Former OSHA Head Says Contractor Should be Blacklisted For Safety Violations: Can the Government Do That?
Insights
8.30.19
Harkening back to the “Blacklists” imposed by the Obama administration, Dr. David Michaels, former Assistant Secretary of Labor for the Occupational Safety and Health Administration, urged the government to ban a construction contractor from work on public lands in a tweet this week after the company pleaded guilty on charges related to the death of a worker. But can the government even do that?
Yes, at least to some extent. In July 2014, then-president Barack Obama issued Executive Order 13673 entitled the “Fair Pay and Safe Workplaces,” which many referred to as the “Blacklisting” Executive Order. The Blacklisting Order required companies bidding or submitting offers for federal contract work over a certain amount to disclose any administrative merits determinations, arbitral awards or decisions, and civil judgments against them in the preceding three years related to potential violations of the Fair Labor Standards Act, Occupational Safety and Health Act, National Labor Relations Act, and Family Medical Leave Act, among others. The federal contracting officer would then, before making an award, consider safety violations when awarding government contracts, putting companies with records of numerous serious, repeated, or willful OSHA violations at risk of being denied work.
Shortly after issuing the Order, the Department of Labor and the Federal Acquisition Regulatory Council proposed regulations and guidance to administer the law, which the Obama administration finalized in August 2016. After that, industry trade associations challenged the rule’s validity in federal court, securing a preliminary injunction to bar the enforcement of the so-called “Blacklisting” provisions of the rule. In March 2017, President Trump used the 1996 Congressional Review Act to effectively invalidate the “Blacklisting” rule.

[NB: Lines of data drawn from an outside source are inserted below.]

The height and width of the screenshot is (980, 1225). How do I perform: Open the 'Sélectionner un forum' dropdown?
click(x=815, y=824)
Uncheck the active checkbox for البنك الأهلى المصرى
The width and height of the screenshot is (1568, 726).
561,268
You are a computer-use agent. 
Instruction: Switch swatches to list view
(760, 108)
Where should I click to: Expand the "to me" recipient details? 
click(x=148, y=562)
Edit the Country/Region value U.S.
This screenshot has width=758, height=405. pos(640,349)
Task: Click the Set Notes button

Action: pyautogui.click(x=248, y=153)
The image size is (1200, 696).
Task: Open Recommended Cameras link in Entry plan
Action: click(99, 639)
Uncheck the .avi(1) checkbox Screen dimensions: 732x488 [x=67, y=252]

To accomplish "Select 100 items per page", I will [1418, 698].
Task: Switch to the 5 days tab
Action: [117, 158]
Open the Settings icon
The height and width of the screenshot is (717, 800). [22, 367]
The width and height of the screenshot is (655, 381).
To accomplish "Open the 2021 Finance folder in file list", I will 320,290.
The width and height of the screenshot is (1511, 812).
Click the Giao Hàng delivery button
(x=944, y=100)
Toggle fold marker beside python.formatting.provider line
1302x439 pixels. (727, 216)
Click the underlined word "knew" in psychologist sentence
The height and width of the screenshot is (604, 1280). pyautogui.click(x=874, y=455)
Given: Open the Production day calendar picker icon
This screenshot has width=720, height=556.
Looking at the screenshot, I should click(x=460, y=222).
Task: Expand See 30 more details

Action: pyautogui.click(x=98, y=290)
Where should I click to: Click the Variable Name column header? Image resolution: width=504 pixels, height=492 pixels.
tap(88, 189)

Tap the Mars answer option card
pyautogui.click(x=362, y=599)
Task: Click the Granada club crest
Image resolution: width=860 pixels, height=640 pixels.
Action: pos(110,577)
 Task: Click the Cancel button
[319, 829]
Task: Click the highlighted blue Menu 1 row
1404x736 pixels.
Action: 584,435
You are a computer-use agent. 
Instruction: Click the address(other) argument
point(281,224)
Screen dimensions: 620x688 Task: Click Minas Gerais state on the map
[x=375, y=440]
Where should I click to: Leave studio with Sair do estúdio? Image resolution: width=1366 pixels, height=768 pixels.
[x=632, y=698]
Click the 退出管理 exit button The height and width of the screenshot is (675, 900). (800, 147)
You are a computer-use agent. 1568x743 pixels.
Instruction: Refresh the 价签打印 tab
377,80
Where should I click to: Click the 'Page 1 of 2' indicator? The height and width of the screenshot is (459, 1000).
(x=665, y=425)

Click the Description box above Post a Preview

Yes, the government could “blacklist” a company from public contracts due to habitual OSHA volations. However, despite former Assistant Secretary Michaels’ continued public endorsement of the practice, the federal “Blacklisting” of companies remains, at least for now, prohibited. In order for his wish to come true, the federal government would need to once again set up a formal apparatus for levying and enforcing a blacklisting order, and it would need to withstand the inevitable court challenges that would follow. There seems to be no appetite under the current administration for something like that to be enacted in the near future, but employers should at least be aware of the fact that blacklisting remains a possible legal maneuver a future administration could choose to unleash.